In our first example we’ll test the read speed of our 8GiB testfile, with the following options:

  • --name=benchmark1: Call this benchmark benchmark1

  • --rw=read: We’re doing a read benchmark, not write

  • --size=8g: Read 8GiB of the file.

  • --blocksize=4096: Read the file in 4096-byte blocks

  • --direct=1: Use non-buffered I/O, usually O_DIRECT. Instead of reading cached data from RAM, this forces direct disk access.

  • --numjobs=16: Spawn 16 independent threads or processes.

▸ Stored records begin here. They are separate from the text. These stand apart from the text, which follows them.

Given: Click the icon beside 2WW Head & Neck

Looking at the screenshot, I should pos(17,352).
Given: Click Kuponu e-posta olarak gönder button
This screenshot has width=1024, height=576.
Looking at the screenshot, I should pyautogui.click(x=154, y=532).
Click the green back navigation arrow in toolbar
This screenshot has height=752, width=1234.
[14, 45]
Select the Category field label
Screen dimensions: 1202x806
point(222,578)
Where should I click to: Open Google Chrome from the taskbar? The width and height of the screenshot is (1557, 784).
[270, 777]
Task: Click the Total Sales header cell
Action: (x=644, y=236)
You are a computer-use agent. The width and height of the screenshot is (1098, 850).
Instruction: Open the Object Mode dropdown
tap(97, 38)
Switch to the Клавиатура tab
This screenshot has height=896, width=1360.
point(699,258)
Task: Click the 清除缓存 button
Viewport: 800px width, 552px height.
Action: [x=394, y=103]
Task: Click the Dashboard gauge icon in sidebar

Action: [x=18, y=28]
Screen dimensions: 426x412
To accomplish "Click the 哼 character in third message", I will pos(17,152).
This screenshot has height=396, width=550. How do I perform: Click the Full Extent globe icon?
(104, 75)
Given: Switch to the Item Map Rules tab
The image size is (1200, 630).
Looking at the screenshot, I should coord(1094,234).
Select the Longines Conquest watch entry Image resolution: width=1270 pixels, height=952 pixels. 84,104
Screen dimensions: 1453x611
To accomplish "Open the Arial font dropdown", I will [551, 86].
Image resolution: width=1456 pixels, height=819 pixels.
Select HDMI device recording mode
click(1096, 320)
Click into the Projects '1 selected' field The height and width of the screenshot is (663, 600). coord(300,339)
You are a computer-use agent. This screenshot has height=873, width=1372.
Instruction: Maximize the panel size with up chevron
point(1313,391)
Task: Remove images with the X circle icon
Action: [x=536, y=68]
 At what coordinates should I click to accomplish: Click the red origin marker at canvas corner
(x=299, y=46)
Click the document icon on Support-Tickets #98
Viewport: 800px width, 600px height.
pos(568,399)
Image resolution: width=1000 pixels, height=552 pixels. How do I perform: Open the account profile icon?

fio --name=benchmark1 --filename=$HOME/benchmarks/testfile --rw=read --size=8g --blocksize=4096 --direct=1 --numjobs=16

Example:

[root@mawenzi-06 benchmarks]# fio --name benchmark1 --filename=$HOME/benchmarks/testfile --rw=read --size=8g --blocksize=4096 --direct=1 --numjobs=16
benchmark1: (g=0): rw=read, bs=(R) 4096B-4096B, (W) 4096B-4096B, (T) 4096B-4096B, ioengine=psync, iodepth=1
...
fio-3.35-116-gb311
Starting 16 processes
Jobs: 12 (f=12): [_(2),R(5),_(1),R(4),_(1),R(3)][100.0%][r=600MiB/s][r=154k IOPS][eta 00m:00s]
benchmark1: (groupid=0, jobs=1): err= 0: pid=86161: Mon Aug 21 15:55:15 2023
  read: IOPS=12.7k, BW=49.6MiB/s (52.0MB/s)(8192MiB/165226msec)
    clat (usec): min=31, max=536, avg=78.31, stdev=18.74
     lat (usec): min=31, max=536, avg=78.37, stdev=18.74
    clat percentiles (usec):
     |  1.00th=[   64],  5.00th=[   65], 10.00th=[   65], 20.00th=[   67],
     | 30.00th=[   67], 40.00th=[   68], 50.00th=[   71], 60.00th=[   81],
     | 70.00th=[   82], 80.00th=[   84], 90.00th=[  101], 95.00th=[  116],
     | 99.00th=[  153], 99.50th=[  167], 99.90th=[  208], 99.95th=[  229],
     | 99.99th=[  265]
   bw (  KiB/s): min=49760, max=52976, per=6.33%, avg=50800.87, stdev=471.92, samples=330
   iops        : min=12440, max=13244, avg=12700.21, stdev=117.97, samples=330
  lat (usec)   : 50=0.01%, 100=89.61%, 250=10.37%, 500=0.02%, 750=0.01%
  cpu          : usr=0.92%, sys=4.80%, ctx=2097155, majf=0, minf=11
  IO depths    : 1=100.0%, 2=0.0%, 4=0.0%, 8=0.0%, 16=0.0%, 32=0.0%, >=64=0.0%
     submit    : 0=0.0%, 4=100.0%, 8=0.0%, 16=0.0%, 32=0.0%, 64=0.0%, >=64=0.0%
     complete  : 0=0.0%, 4=100.0%, 8=0.0%, 16=0.0%, 32=0.0%, 64=0.0%, >=64=0.0%
     issued rwts: total=2097152,0,0,0 short=0,0,0,0 dropped=0,0,0,0
     latency   : target=0, window=0, percentile=100.00%, depth=1
...
...
...
...
...
...
benchmark1: (groupid=0, jobs=1): err= 0: pid=86162: Mon Aug 21 15:55:15 2023
  read: IOPS=12.7k, BW=49.5MiB/s (51.9MB/s)(8192MiB/165644msec)
    clat (usec): min=29, max=509, avg=78.52, stdev=18.82
     lat (usec): min=29, max=509, avg=78.58, stdev=18.82
    clat percentiles (usec):
     |  1.00th=[   64],  5.00th=[   65], 10.00th=[   66], 20.00th=[   67],
     | 30.00th=[   68], 40.00th=[   68], 50.00th=[   71], 60.00th=[   81],
     | 70.00th=[   82], 80.00th=[   84], 90.00th=[  101], 95.00th=[  116],
     | 99.00th=[  155], 99.50th=[  169], 99.90th=[  210], 99.95th=[  229],
     | 99.99th=[  262]
   bw (  KiB/s): min=49400, max=52760, per=6.31%, avg=50673.21, stdev=515.47, samples=331
   iops        : min=12350, max=13190, avg=12668.30, stdev=128.87, samples=331
  lat (usec)   : 50=0.01%, 100=89.48%, 250=10.51%, 500=0.01%, 750=0.01%
  cpu          : usr=0.90%, sys=4.67%, ctx=2097156, majf=0, minf=11
  IO depths    : 1=100.0%, 2=0.0%, 4=0.0%, 8=0.0%, 16=0.0%, 32=0.0%, >=64=0.0%
     submit    : 0=0.0%, 4=100.0%, 8=0.0%, 16=0.0%, 32=0.0%, 64=0.0%, >=64=0.0%
     complete  : 0=0.0%, 4=100.0%, 8=0.0%, 16=0.0%, 32=0.0%, 64=0.0%, >=64=0.0%
     issued rwts: total=2097152,0,0,0 short=0,0,0,0 dropped=0,0,0,0
     latency   : target=0, window=0, percentile=100.00%, depth=1

Run status group 0 (all jobs):
   READ: bw=784MiB/s (822MB/s), 49.0MiB/s-49.6MiB/s (51.4MB/s-52.0MB/s), io=128GiB (137GB), run=165226-167263msec

Disk stats (read/write):
  nvme0n1: ios=33540245/3, sectors=268321960/19, merge=0/0, ticks=2523457/1, in_queue=2523457, util=100.00%

Here we can see that we go, on average, 822MB/s, roughly ~50MB/s per process.